0,04 sekundy nad Akselem Lundą Svindalem i 0,17 sekundy nad Kjetilem Jansrudem - tyle przewagi miał Dominik Paris, który wygrał zawody Pucharu Świata zjazdu alpejskiego w Bormio.

Niezbyt sprzyjające warunki atmosferyczne (silny wiatr i gęsty śnieg) we Włoszech sprawił, że organizatorzy mieli duże problemy z odpowiednimi przygotowaniem trasy. Dlatego zawody rozpoczęły się z 50 minutowym opóźnieniem.

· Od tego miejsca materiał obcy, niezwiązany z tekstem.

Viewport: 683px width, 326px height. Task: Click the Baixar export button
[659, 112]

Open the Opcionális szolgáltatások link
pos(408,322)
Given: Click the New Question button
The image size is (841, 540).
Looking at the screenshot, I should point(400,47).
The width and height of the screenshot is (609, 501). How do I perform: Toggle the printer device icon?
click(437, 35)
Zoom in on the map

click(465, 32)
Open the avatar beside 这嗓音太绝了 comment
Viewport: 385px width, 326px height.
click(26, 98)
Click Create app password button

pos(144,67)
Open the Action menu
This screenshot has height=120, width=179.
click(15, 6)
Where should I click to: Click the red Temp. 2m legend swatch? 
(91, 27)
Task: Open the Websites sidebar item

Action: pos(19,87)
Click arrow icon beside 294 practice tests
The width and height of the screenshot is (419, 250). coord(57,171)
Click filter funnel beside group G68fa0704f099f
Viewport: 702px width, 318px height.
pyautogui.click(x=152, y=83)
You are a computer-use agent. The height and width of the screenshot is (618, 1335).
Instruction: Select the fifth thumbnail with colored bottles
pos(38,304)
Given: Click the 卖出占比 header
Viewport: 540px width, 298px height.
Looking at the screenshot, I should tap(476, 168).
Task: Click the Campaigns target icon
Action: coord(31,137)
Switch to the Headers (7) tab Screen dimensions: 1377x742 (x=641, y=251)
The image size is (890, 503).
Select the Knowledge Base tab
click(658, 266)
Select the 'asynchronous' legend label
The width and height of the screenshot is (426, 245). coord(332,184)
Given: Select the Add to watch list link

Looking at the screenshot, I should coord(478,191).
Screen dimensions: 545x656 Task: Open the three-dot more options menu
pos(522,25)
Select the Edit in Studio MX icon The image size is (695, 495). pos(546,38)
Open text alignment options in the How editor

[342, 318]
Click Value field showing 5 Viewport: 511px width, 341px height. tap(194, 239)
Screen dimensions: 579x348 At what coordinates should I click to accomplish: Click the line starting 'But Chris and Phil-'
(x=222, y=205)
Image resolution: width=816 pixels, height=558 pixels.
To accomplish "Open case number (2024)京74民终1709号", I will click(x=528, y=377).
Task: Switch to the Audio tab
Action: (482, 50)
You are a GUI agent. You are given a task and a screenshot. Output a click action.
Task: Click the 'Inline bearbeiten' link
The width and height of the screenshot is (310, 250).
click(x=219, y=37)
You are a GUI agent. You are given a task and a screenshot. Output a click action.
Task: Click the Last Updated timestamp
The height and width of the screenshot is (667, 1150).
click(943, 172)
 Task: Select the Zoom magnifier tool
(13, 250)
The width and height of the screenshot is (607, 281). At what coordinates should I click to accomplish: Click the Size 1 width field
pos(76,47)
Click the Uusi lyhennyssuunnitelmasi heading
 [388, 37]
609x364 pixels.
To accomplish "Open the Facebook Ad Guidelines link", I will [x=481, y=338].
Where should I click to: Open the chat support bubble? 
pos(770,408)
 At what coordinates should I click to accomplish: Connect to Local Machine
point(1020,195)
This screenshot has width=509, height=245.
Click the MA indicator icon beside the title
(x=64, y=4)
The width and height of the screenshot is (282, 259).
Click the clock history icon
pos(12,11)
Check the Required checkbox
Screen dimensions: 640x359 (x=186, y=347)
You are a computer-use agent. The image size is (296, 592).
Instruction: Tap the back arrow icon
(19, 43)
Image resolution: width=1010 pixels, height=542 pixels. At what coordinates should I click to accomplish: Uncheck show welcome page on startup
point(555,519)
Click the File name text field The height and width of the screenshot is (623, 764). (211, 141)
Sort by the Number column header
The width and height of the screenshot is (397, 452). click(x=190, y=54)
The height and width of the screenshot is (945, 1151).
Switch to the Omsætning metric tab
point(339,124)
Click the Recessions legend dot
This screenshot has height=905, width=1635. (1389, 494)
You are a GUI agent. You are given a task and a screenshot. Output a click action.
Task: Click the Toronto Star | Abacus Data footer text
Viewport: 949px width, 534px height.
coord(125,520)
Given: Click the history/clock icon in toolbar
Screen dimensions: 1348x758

Trudne warunki przełożyły się na kilka niebezpiecznych upadków. Najgrożniejszy z nich zanotował Niemiec Dominik Schwaiger, który helikopterem został przetransportowany do szpitala. 

Sentymentalne zwycięstwo

W czwartek nie startował Marcel Hirscher, który i tak utrzymał prowadzenie w klasyfikacji generalnej. W Bormio najszybszy był Paris, który w 2012 roku świętował swoje debiutanckie zwycięstwo w Pucharze Świata, właśnie w tej samej miejscowości.

Podium:
1. Dominik Paris (Włochy) 1.56,95
2. Aksel Lund Svindal (Norwegia) 1.56,99
3. Kjetil Jansrud (Norwegia) 1.57,12

Paweł Babicki był 67.

Zobacz wideo
Więcej o:
Copyright © Gazeta.pl sp. z o.o.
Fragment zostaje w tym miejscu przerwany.